_Problem statement_: Every entry needs to be given again exactly as it reads.

_Input data_:

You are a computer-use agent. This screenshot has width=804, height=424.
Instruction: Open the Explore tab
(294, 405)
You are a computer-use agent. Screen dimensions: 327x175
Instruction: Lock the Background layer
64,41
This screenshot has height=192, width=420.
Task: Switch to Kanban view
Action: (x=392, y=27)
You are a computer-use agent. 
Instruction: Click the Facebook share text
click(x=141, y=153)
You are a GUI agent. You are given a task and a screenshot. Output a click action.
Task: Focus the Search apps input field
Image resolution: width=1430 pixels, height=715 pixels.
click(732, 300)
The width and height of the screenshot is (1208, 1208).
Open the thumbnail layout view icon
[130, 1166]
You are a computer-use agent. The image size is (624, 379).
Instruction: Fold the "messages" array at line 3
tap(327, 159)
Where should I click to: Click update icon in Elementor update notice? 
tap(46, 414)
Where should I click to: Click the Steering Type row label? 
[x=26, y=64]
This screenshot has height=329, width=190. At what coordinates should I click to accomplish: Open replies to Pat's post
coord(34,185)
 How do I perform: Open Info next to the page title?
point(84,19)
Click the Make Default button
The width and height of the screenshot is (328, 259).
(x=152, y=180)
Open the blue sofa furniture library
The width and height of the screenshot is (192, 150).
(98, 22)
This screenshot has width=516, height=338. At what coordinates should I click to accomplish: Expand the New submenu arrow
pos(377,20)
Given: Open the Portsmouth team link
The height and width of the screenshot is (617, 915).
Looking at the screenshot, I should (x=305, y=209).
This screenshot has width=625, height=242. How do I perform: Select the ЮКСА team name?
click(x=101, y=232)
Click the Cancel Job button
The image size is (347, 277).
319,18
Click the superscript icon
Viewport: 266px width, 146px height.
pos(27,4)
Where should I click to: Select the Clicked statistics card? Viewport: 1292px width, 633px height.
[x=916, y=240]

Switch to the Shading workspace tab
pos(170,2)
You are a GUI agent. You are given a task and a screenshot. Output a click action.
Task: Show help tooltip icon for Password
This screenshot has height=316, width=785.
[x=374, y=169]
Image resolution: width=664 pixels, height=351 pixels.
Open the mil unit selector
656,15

_Result below_:
You are a computer-use agent. This screenshot has width=804, height=424.
Instruction: Open the Explore tab
(294, 405)
You are a computer-use agent. Screen dimensions: 327x175
Instruction: Lock the Background layer
64,41
This screenshot has height=192, width=420.
Task: Switch to Kanban view
Action: (x=392, y=27)
You are a computer-use agent. 
Instruction: Click the Facebook share text
click(x=141, y=153)
You are a GUI agent. You are given a task and a screenshot. Output a click action.
Task: Focus the Search apps input field
Image resolution: width=1430 pixels, height=715 pixels.
click(732, 300)
The width and height of the screenshot is (1208, 1208).
Open the thumbnail layout view icon
[130, 1166]
You are a computer-use agent. The image size is (624, 379).
Instruction: Fold the "messages" array at line 3
tap(327, 159)
Where should I click to: Click update icon in Elementor update notice? 
tap(46, 414)
Where should I click to: Click the Steering Type row label? 
[x=26, y=64]
This screenshot has height=329, width=190. At what coordinates should I click to accomplish: Open replies to Pat's post
coord(34,185)
 How do I perform: Open Info next to the page title?
point(84,19)
Click the Make Default button
The width and height of the screenshot is (328, 259).
(x=152, y=180)
Open the blue sofa furniture library
The width and height of the screenshot is (192, 150).
(98, 22)
This screenshot has width=516, height=338. At what coordinates should I click to accomplish: Expand the New submenu arrow
pos(377,20)
Given: Open the Portsmouth team link
The height and width of the screenshot is (617, 915).
Looking at the screenshot, I should (x=305, y=209).
This screenshot has width=625, height=242. How do I perform: Select the ЮКСА team name?
click(x=101, y=232)
Click the Cancel Job button
The image size is (347, 277).
319,18
Click the superscript icon
Viewport: 266px width, 146px height.
pos(27,4)
Where should I click to: Select the Clicked statistics card? Viewport: 1292px width, 633px height.
[x=916, y=240]

Switch to the Shading workspace tab
pos(170,2)
You are a GUI agent. You are given a task and a screenshot. Output a click action.
Task: Show help tooltip icon for Password
This screenshot has height=316, width=785.
[x=374, y=169]
Image resolution: width=664 pixels, height=351 pixels.
Open the mil unit selector
656,15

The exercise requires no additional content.